Geral
Ano novo, vida nova: por que janeiro impulsiona mudanças na vida?
O início de um novo ano costuma ser marcado por expectativas e pelo desejo de dar um novo rumo à vida, seja ao iniciar uma rotina de exercícios, buscar acompanhamento psicológico ou investir em novos projetos. A psicóloga e professora do curso de Psicologia da UNINASSAU Maceió, Regina Souza, analisa os fatores que influenciam essas decisões, avaliando se elas surgem de uma motivação genuína ou da pressão social, além de orientar sobre como alinhar expectativas à realidade.
Para a especialista, as pessoas vivenciam simbolicamente a sensação de receber um livro em branco, com 365 páginas para escrever. Essa sensação desperta uma espécie de segunda chance, associada à possibilidade de mudança e crescimento. "Esse efeito é um marco simbólico, um tempo socialmente autorizado para rever escolhas e repensar novas rotas.

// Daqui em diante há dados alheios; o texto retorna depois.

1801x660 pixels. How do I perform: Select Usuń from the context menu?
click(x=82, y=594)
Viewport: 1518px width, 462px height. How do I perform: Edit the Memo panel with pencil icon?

Essa reflexão ajuda a organizar a esperança, mas também pode gerar expectativas irreais se não houver autoconhecimento”, disse.
Iniciar a terapia está entre as mudanças mais frequentes. Segundo a professora, o período intenso de fim de ano, marcado por encerramento de ciclos, festas e pausas, favorece o contato com emoções antes evitadas. “Janeiro favorece reflexões sobre a própria existência e metas não alcançadas, aumentando a busca por cuidado psicológico. Também é comum o início de rotinas de treinos, pois o corpo é o espaço mais visível de mudança e controle. Cuidar da saúde física vai além da estética, promovendo melhorias nos hábitos, no estilo de vida e no bem-estar geral”, destaca.
Existe ainda uma expectativa social de movimento, crescimento e mudança, como se ficar igual fosse sinônimo de fracasso. Essa sensação de renovação, aliada ao imaginário coletivo de ‘ano novo, vida nova’, impulsiona decisões. “Essas escolhas costumam partir tanto do desejo genuíno, quanto da pressão social. O problema surge quando a pressão externa se sobrepõe ao desejo interno. Quando não há alinhamento com valores pessoais, a motivação tende a ser frágil e difícil de sustentar e a tendência é ruir”, alerta Regina.
De acordo com a docente, a repetição de metas não cumpridas pode gerar culpa, sensação de incapacidade, baixa autoestima e autocrítica excessiva. Em pessoas mais vulnerável, esse cenário pode intensificar quadros de ansiedade, desânimo e frustração. “É fundamental considerar limites, contexto de vida, energia disponível e história emocional. Metas precisam ser flexíveis, possíveis e conectadas ao que faz sentido para a pessoa. A recomendação é estabelecer propósitos a curto prazo, como trimestrais, com objetivos alcançáveis”, orienta.
Para quem deseja começar o ano com equilíbrio emocional e constância, alguns pontos devem ser priorizados, como fazer perguntas ao invés de fazer listas infinitas de metas, priorizar o essencial e não apenas o urgente para os outros, além de trocar intensidade por constância. “É necessário respeitar os seus limites financeiros, emocionais e físicos, assim como buscar ajuda profissional. Começar com equilíbrio não é fazer tudo diferente, mas viver com mais consciência, gentileza consigo e menos cobrança”, finaliza a professora do curso de Psicologia da UNINASSAU Maceió, Regina Souza.